Second-degree Taylor Polynomial for $e^{4x}$ centered at $x=3$

Question

Find the second-degree polynomial about the given point. $$e^{(4x)}, x = 3$$

${e^{4x} = }$ ______________

---

I'm stuck on how to find the approximate value for $e^{4x}$. This is what I first tried doing but couldn't find the appropriate answer.

$$f(x) = P_2(x) = f(0) + f'(0)x + {f''(0)\over2}{x^2}$$ $$P_2(x) = e^{(4)(0)} + 4e^{(4)(0)}(3) + {16e^{(4)(0)}\over2}(9)$$ $$P_2(x)= 1 + 12 + 72$$ $$P_2(x) = 85$$

I don't know what I'm doing wrong because I believe that I am following the formula correctly. Any help would be great, thanks.

Answer 1

You are following the correct formula... except your whole series is based around x=0!

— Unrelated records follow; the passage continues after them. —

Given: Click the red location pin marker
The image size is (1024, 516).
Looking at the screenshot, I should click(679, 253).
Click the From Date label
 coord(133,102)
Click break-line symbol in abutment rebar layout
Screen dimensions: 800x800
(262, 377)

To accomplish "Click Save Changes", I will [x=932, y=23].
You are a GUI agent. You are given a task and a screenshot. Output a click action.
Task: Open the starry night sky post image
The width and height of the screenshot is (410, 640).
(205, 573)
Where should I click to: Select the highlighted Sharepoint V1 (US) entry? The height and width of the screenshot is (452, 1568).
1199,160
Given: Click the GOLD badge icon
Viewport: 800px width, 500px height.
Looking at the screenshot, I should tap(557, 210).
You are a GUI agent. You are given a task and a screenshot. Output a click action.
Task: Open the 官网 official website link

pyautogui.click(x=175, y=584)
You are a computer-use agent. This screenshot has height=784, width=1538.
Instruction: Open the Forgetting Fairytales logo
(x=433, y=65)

Also note that when trying to find the polynomial, you do not evaluate the $x,$ $x^2,$ etc. terms. It should be in your notes, as Ted Shifrin seems to have said.

What you should do instead is work at x=3 ; note that this changes $x$ into $x-3$ and $x^2$ to $(x-3)^2$ as a result of the 'transformation' from $x=0$ to $x=3.$

So it would be...

$P_2(x)=f(3)+f'(3)(x-3)+f''(3)\frac{(x-3)^2}{2}=e^{12}+4e^{12}(x-3)+8e^{12}(x-3)^2=\boxed{e^{12}(8x^2-44x+61)}.$

Answer 2

You can use the classical formula if you start making $4x=4(x-3)+12$ and then define $y=4(x-3)$. So $$e^{4x}=e^{4(x-3)+12}=e^{12}e^{4(x-3)}=e^{12} e^y$$ $$e^y=1+y+\frac{y^2}{2}+O\left(y^3\right)$$ Replace $y$ by $4(x-3)$ to get $$e^{4x}=e^{12}\left(1+4(x-3)+\frac 12 4^2(x-3)^2+O\left((x-3)^3\right)\right)$$ No, expand $$1+4(x-3)+\frac 12 4^2(x-3)^2=8 x^2-44 x+61$$ to end with pie314271's result.